クスリは「毒」にもなるし「薬」にもなるといわれる理由は、薬と毒薬は、その量の違いだけであり、少量なら体に効果があるかもしれないが、多すぎると体を壊す毒薬にもなる。それを、日本では認識されていない。症状が重ければ薬の量を増やそうとします。江戸時代にはアジアの漢方医学が世界のなかで一番だったが、今は違う。日本人は西洋医学が最高だと思っている。
先進国アメリカでも薬よりも代替医療の利用が多くなっている。欧米では代替医療と統合医療に変化してきていて、西洋医学と代替医療を通して、伝統の医学の素晴らしさを再認識している。 伝統医学は「病気を防ぐ予防医学」であったが、今の日本は病気になってから薬で治すことばかりで、強い薬をたくさん飲みたがるから、2週間、1ヶ月ものクスリを大量にもらい、患者は胃を悪くするから胃薬も一緒にもらう。 それは、量が多ければ胃を壊すほどの毒になっているということ。
医療費の問題だけに限らず、病気になった人を助けるより、まず病気にならないようにすることが大切。
年間34万人ががんで亡くなり、交通事故により亡くなる方は500万人。病気にならない体づくりが必要。
日本は温泉がとても多い。日本の温泉は世界の宝として考えるべき。アジアの宝と考えるのがいい。ジャパン・イズ・ナンバーワンで産業機械を輸出してきた時代が続いたが、これからは、アジアの中の日本として、観光客誘致を目指して欲しい。そのためには、ヨーロッパの中のフランスになること。フランスは、日本と同じ農業国家で、車も生産する。観光客が多く、人口よりも多い。フランスの人口は6500万人、海外からの観光客は8000万人。日本は人口1億2000万人で、海外からの観光客は800万人。中国からでさえ103万人しか来ていない。中国人は、一度は欧州にも行って見たいけれど、やはりアジアが好き。日本はブランド品が安いから行きたい。でもまだ僅かしか来ていないのが現状です。
ぬる湯のお湯に浸かるとぐっすり眠れる。これは、睡眠薬よりもすばらしいことです。いま、自殺者が増えていることが大変な問題となっています。昔は、失恋といえば女性が多く、失恋の傷を癒すために温泉への一人旅へ出かけるものでした。ところが、今は町のクリニックつまり精神科でこっそり精神相談している。

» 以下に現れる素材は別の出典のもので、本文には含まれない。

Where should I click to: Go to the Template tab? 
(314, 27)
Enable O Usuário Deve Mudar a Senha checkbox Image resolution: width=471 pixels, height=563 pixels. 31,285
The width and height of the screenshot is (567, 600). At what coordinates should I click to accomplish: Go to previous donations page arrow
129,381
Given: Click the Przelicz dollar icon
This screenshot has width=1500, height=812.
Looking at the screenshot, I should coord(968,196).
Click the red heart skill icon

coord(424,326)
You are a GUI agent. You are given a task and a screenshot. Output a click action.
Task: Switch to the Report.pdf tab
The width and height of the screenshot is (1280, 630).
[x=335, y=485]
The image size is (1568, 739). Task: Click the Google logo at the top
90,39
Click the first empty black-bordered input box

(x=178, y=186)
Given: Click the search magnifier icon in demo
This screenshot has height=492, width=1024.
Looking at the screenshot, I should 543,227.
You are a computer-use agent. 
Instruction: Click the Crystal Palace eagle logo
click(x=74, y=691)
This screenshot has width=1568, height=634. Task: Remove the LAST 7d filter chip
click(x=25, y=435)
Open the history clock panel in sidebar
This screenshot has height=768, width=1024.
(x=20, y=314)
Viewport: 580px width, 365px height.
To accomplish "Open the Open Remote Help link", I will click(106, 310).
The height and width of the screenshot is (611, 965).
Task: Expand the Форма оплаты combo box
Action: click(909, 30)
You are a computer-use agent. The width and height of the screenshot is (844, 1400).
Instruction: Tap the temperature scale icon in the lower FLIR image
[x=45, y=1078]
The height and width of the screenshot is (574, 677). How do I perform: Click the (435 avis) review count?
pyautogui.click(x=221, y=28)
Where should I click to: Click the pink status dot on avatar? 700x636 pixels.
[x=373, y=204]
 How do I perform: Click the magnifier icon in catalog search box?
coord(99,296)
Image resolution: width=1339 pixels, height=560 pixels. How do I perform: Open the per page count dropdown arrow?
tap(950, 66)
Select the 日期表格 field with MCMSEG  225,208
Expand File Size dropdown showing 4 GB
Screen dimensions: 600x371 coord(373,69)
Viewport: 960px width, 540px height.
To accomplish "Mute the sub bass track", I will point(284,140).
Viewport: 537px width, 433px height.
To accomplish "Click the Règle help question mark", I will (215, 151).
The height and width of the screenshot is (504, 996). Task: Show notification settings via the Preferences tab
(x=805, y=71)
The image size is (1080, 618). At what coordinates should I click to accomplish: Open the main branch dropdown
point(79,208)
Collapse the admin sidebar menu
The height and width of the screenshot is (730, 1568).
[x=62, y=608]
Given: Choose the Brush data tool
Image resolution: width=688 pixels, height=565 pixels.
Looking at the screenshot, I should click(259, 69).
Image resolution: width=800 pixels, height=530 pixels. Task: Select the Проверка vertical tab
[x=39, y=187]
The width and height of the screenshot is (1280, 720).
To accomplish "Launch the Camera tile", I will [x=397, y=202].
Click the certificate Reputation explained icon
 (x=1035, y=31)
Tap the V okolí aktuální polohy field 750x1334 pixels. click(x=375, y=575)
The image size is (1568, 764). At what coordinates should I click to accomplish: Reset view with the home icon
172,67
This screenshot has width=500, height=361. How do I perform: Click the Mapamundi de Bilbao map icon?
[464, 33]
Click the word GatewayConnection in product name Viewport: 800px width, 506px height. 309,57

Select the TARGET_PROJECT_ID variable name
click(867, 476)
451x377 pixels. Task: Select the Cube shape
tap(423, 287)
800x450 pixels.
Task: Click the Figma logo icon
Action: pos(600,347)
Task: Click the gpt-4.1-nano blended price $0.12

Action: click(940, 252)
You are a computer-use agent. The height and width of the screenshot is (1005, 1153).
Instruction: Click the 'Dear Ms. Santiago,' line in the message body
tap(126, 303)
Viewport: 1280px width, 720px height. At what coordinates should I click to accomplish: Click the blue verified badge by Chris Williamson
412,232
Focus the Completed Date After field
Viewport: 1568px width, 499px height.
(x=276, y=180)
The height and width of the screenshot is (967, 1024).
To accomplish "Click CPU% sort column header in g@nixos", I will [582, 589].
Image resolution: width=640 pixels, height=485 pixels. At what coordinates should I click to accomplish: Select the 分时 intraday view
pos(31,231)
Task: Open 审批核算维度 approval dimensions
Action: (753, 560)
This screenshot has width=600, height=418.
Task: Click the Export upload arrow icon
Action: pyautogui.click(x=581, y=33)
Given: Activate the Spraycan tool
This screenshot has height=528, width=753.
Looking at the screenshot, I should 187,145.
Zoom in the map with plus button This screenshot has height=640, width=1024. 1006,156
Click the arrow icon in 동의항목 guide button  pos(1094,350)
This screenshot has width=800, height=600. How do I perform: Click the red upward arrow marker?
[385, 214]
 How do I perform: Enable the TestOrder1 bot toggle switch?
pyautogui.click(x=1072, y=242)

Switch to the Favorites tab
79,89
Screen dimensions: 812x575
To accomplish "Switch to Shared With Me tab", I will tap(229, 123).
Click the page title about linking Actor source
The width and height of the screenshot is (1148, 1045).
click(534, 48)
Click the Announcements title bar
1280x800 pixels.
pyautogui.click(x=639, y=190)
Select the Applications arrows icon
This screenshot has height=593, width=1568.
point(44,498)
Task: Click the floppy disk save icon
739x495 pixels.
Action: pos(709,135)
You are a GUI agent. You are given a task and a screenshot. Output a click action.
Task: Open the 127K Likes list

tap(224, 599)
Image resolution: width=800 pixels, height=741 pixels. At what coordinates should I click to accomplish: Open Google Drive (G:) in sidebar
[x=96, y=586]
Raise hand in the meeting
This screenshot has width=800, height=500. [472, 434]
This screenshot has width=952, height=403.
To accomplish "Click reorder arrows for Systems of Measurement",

昔は病院で精神相談をすることは精神病くらいのものだったが、いまは保険が利くし、病院名もカタカナが多くなりおしゃれな感じで相談に行く人が増えています。
昔は温泉で気持ちを癒すことができた。ゆっくりのんびり温泉に浸かり体も心も癒すことができた。ぜひ、温泉旅館経営者の皆さんにもっと情報発信してほしい。湯治してどれだけ体に効くのか、ココロが癒されるか。具体的に明示しなければ誰も温泉には行きません。「湯治はいいけど、どれだけ良いかわからないから行きにくい」という気持ちになる。温泉湯治に来る人が減って、薬漬けの人が増えたというのが現実。
うつ・心身症の病院での治療では、薬漬けになってしまう。病院ではとにかくたくさんの薬を出します。何が原因かは判らないから薬をたくさん出すしかないし、患者もクスリが多いほど安心する。診療報酬も増える。
昔からの温泉地で、長い口伝えでアトピーが治る、うつが治るという温泉も数多くあります。それは、確かに多くの人が治ったから言い伝えになっているので、それを実証するために、自分たちでデータを積み重ねて、何に効くのかを分析することが必要です。私はこれまで病院に入院したことがありません。痛風、尿路結石などの病気が私には危険です。ゆっくり湯治をしたいという希望はあるけれど、どういう効果があるかわからないところには行かない。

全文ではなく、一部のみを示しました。